- ACTION ITEM -
Taking the line with "Given: Select the Верес team name" as the first and the line with "Task: Focus the Serveur text field" as the last, set down the lines below exactly, pictures excluded.

- DATASET RECORDS -
::::::::::
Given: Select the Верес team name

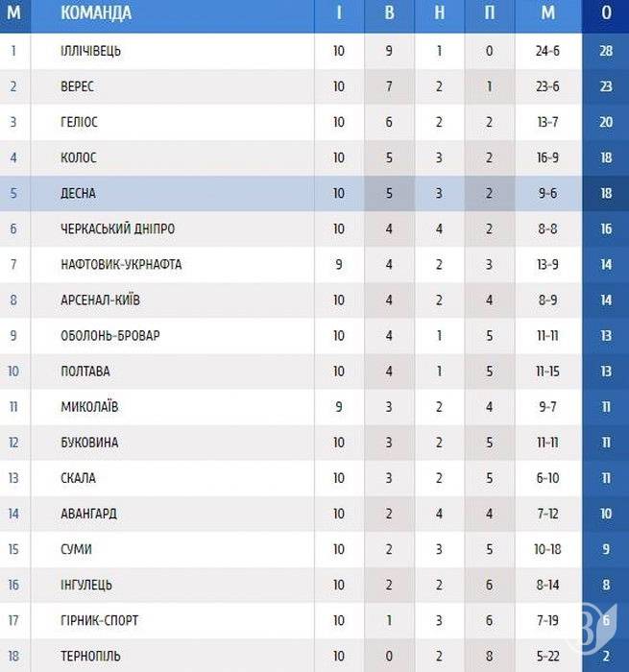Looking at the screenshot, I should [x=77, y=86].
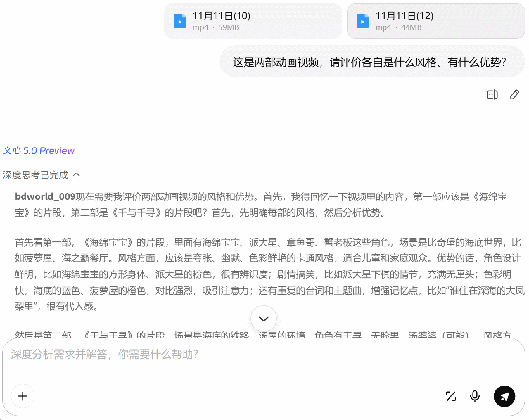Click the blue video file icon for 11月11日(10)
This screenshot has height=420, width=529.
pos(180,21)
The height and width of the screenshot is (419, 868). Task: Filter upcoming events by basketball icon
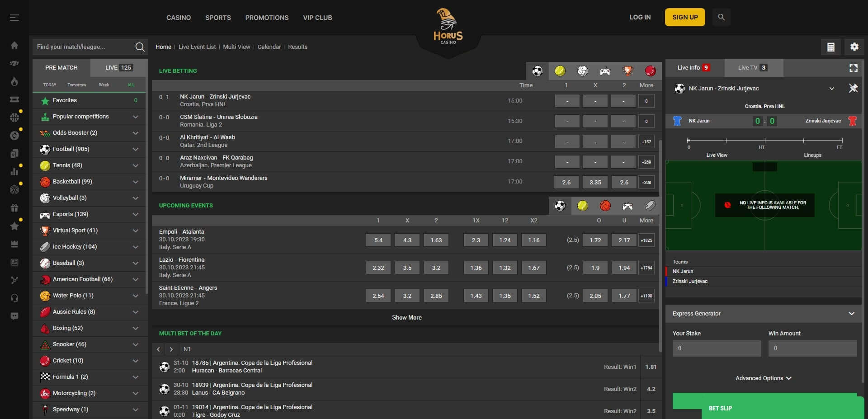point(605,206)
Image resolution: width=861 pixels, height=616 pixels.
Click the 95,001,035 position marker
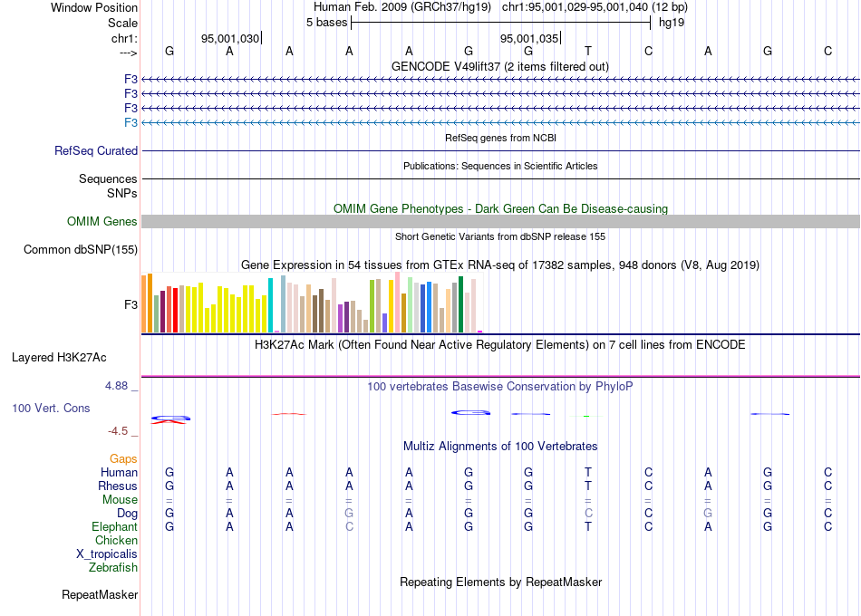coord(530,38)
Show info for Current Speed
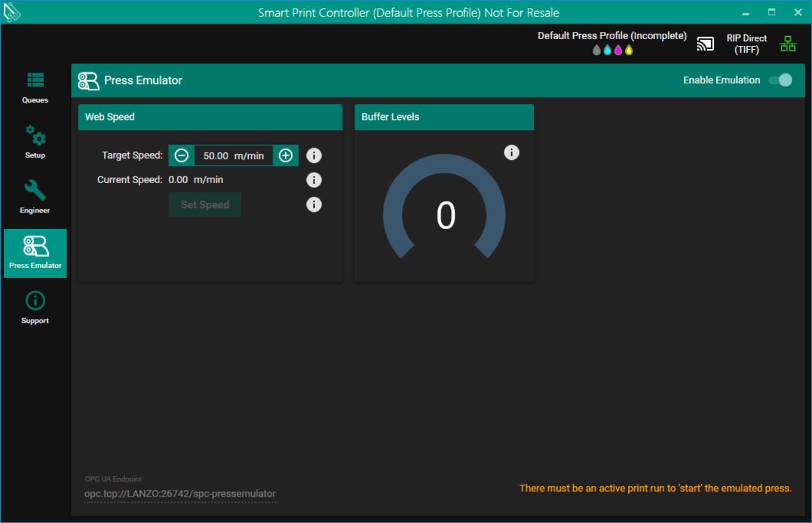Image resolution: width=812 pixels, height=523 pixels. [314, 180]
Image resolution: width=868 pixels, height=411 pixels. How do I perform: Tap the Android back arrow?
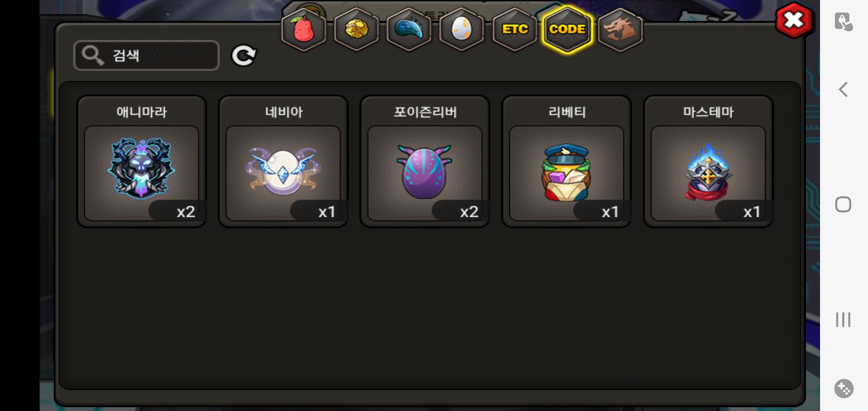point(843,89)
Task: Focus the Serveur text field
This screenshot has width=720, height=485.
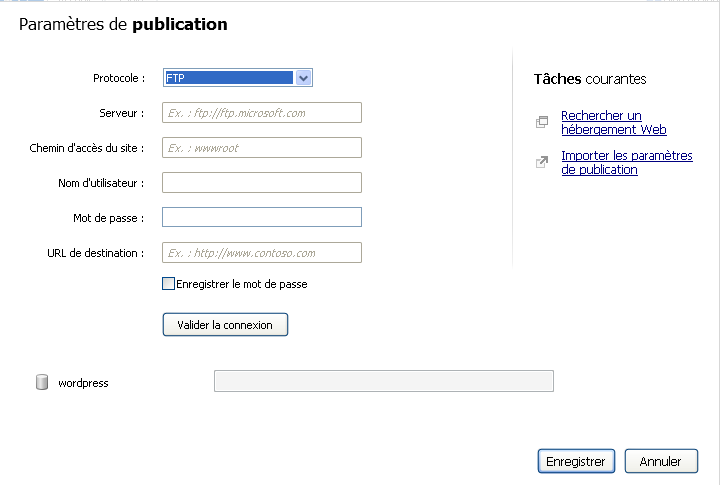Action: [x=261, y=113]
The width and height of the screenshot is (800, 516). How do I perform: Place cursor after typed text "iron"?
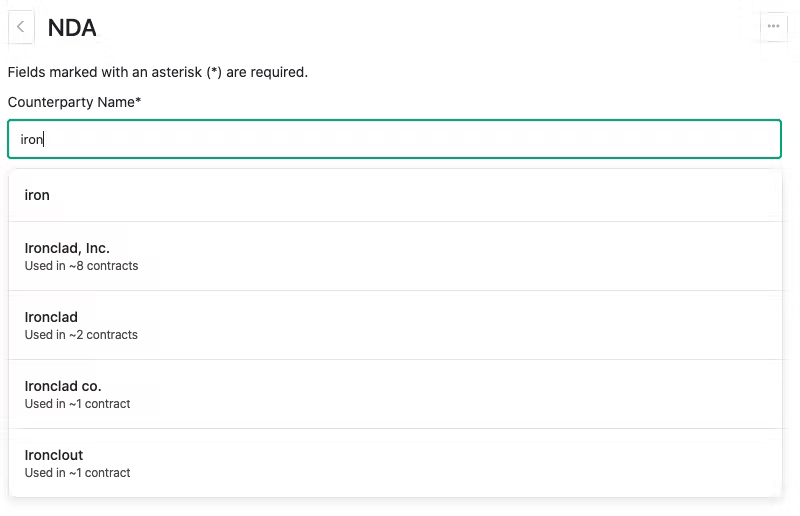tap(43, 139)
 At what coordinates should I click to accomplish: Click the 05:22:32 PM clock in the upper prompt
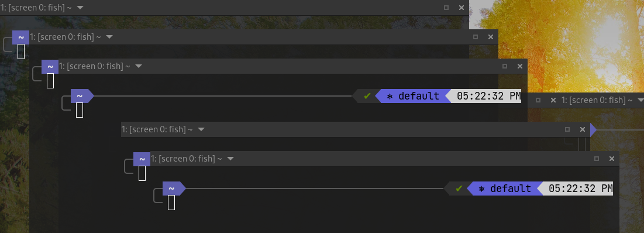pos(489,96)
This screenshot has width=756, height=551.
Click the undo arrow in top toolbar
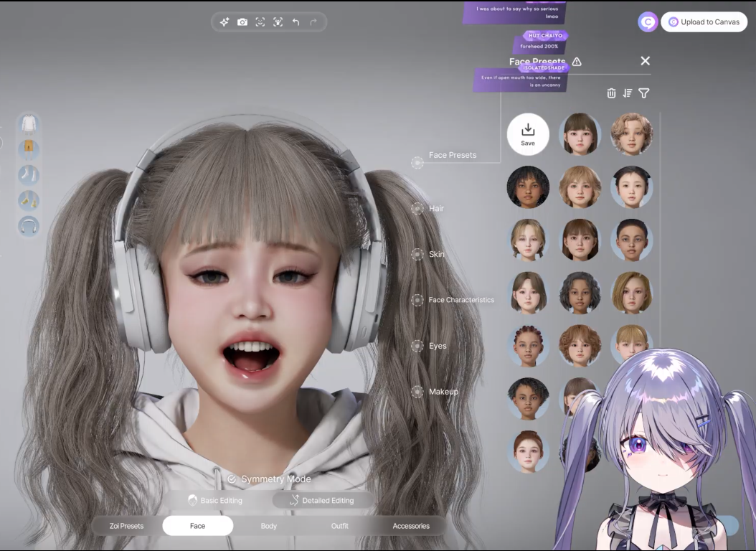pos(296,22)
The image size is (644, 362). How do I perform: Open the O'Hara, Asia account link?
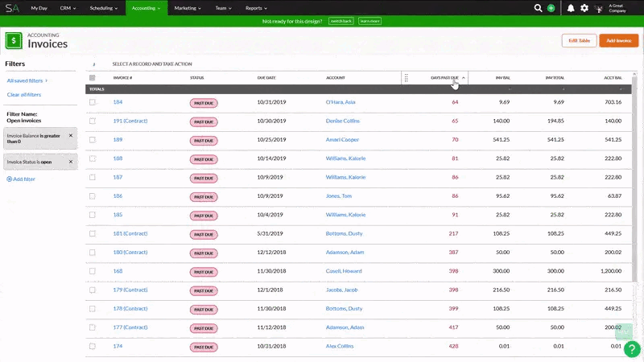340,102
::::::::::
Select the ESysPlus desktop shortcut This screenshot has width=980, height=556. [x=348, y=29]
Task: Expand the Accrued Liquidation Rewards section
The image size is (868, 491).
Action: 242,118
::::::::::
- EXERCISE ANSWER -
Given: Select the Верес team name

Looking at the screenshot, I should [x=77, y=86].
Click the blue video file icon for 11月11日(10)
This screenshot has height=420, width=529.
pos(180,21)
The height and width of the screenshot is (419, 868). Task: Filter upcoming events by basketball icon
point(605,206)
Image resolution: width=861 pixels, height=616 pixels.
Click the 95,001,035 position marker
coord(530,38)
Show info for Current Speed
Image resolution: width=812 pixels, height=523 pixels. [314, 180]
Image resolution: width=868 pixels, height=411 pixels. How do I perform: Tap the Android back arrow?
point(843,89)
Task: Focus the Serveur text field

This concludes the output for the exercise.